Surely, a larger campaign is necessary.
However, we didn’t want to make a large campaign that will last for months. People need food now. Hunger doesn’t wait. Also, we have the option to create more campaigns later if this one is successful.
This situation is frustrating for us. It’s heartbreaking. The children that I once saw playing in the streets here are now essentially locked in their homes heavily depending on their parents that are struggling to put food on the table. I cannot express the overwhelming sadness it makes me feel to imagine that people are starving.
Children and families do not deserve this.
It’s upsetting to see the lifeblood sucked out of entire communities. Food security no longer exists here.
I want the story to be told. I originally started ImperfectPlan.com just to be a travel blog but I’ve expanded my writing over the past few months in order to share an inside glimpse into what’s going on. And I’m only a drop in the bucket. My pitiful writing efforts are rather non-influencial in the grand scheme of “news”.
But at least I make the story exist in a world where it otherwise would never be told.
We Need To Stop With The Childish Politics
“We should open the economy!” Simpleminded response: “You want people to get infected and die!“
“We should all stay at home!” Simpleminded response: “You want people to starve!“
Is it not obvious? Both arguments have semblances of selfishness. Neither side is morally superior.
In both cases someone is being forced into a life-threatening position. And this is exactly why we’re seeing coronavirus famine flags all over Latin America. It’s impossible to escape it. We cannot pretend that expecting people to starve in the interest of protecting us all from the virus is a viable solution. Additionally, we cannot go galavanting around town as if we’re not facing a pandemic.
I realize that mentioning those two arguments will annoy some people. After all, everyone wants to be “right”. But instead of getting angry, casting blame and make politically charged statements, which all do absolutely nothing for anyone, maybe it’s a good idea to just help people.
Sure, we’d all love for the government to solve these problems. But they aren’t. And we cannot wait for them to solve the problem. The poor are starving now. This is why we’re seeing famine flags everywhere.
Dare I mention “Balance”?
We’ve all balanced more than one thing in our life. School and work. Having more than one job. Writing more than one research essay at university. Time with friends and time with family. Arguably, life is about balance. This all or nothing world that we live in is pushing us beyond the brink of disaster. The poor are already the first victims.
Perhaps we can reduce starvation and reduce infection rates at the same time, if we are cautious.

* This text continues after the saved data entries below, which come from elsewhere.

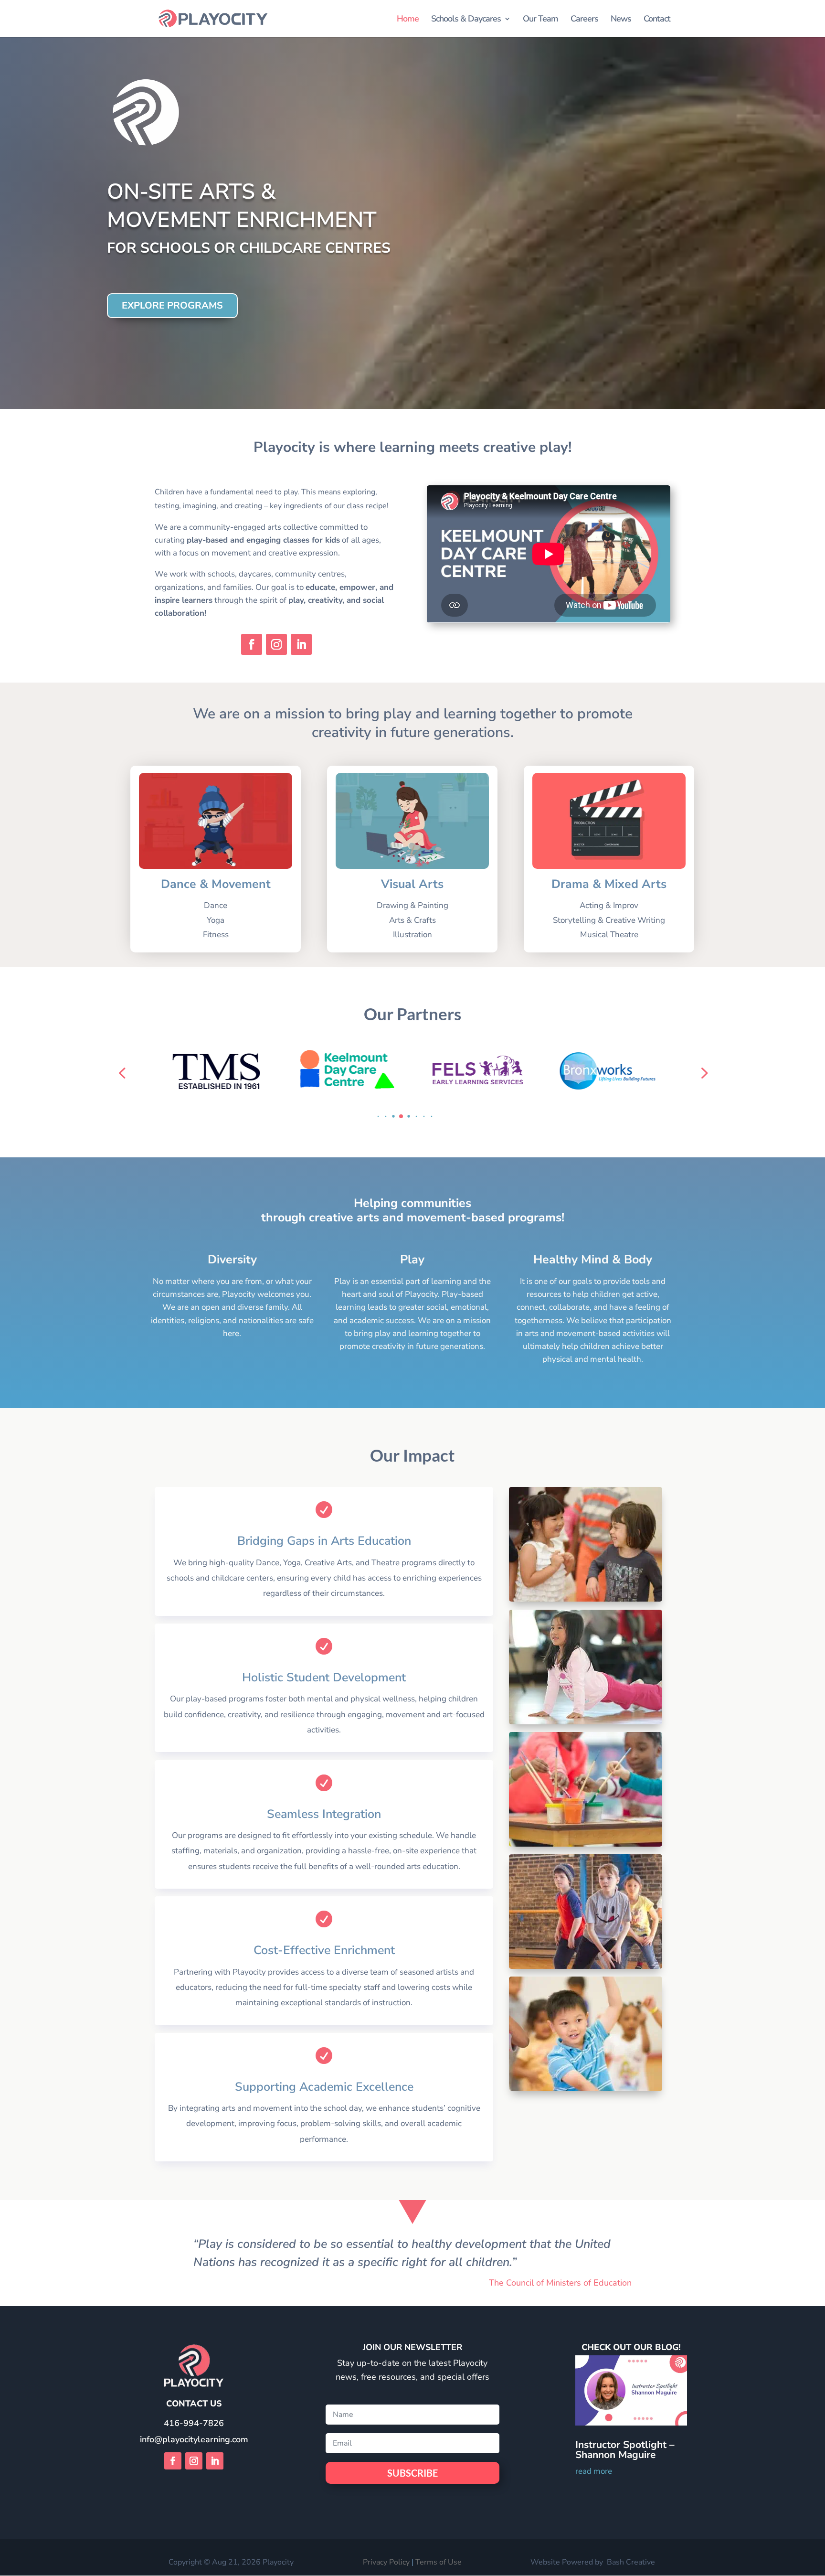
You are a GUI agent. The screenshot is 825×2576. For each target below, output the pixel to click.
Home (408, 19)
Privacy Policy (386, 2562)
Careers (584, 19)
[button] (370, 1116)
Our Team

Please Join Me In The Fight Against Hunger
It’s time to unite against hunger and starvation. Regardless of what the solution is, people need our help. And they need our help now. We all have the ability to do something.
We need to stand by our brothers and sisters in their great time of need. It’s unacceptable for anyone to feel hunger. We must not let personal biases, selfishness, nor politics destroy our will to help those that desperately need us.
Thank you for giving attention to this important matter.